En ce temps-là, qui disait poète, disait musicien ; vers et musique naissaient du même cerveau ; ni Eschyle, ni Sophocle, ni Euripide, n’auraient jamais soupçonné la possibilité d’un littérateur et d’un musicien collaborant à la même œuvre. Pour eux, littérature et composition, c’étaient les deux ailes d’une même façade, symétriquement disposées par le même architecte. Parfois même, c’était par l’« aile » musicale que commençait la construction. En examinant dans certaines fantaisies rythmiques de Pindare la coupe irrégulière du vers, ne semble-t-il pas qu’il ait dû écrire sa musique tout d’abord, puis s’efforcer de faire coïncider les mots avec la ligne mélodique ? Le dédoublement des fonctions du poète-musicien ne se fera que trois ou quatre cents ans plus tard et non pas au pied du Parnasse ou du Pinde, mais sur les bords du Tibre, quand Rome ayant conquis le territoire de la Grèce, le génie de la Grèce à son tour se sera emparé de l’âme latine. Alors les poètes commenceront à s’adresser à des compositeurs pour la musique de leurs pièces : Plante, Térence et leurs successeurs.

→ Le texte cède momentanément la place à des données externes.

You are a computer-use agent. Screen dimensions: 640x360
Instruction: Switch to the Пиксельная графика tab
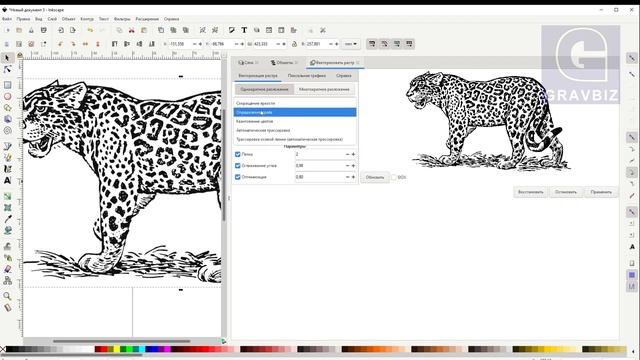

C’est du Palatin désormais que rayonne le flambeau du monde ; la nuit s’est faite sur la patrie d’Homère ; l’Agora est déserte ; les murs du Parthénon ne renvoient plus l’écho des blanches théories ; pillées les richesses du temple : plus de théâtres, de concerts, de chants, de danses ; poètes et philosophes, peintres et sculpteurs, acteurs et mimes, tous ont émigré. Cicéron se plaint de l’envahissement du Forum par ces bandes exotiques qui finissent par corrompre la pureté de la langue. Dans les rues de Rome, au théâtre, au cirque, dans les écoles, on parle plus grec que latin ; dans le monde élégant, sous l’influence des citharistes et des aulètes de Phrygie ou de Béotie, c’est à qui travaillera la lyre, la tibia, la trompette, l’orgue même.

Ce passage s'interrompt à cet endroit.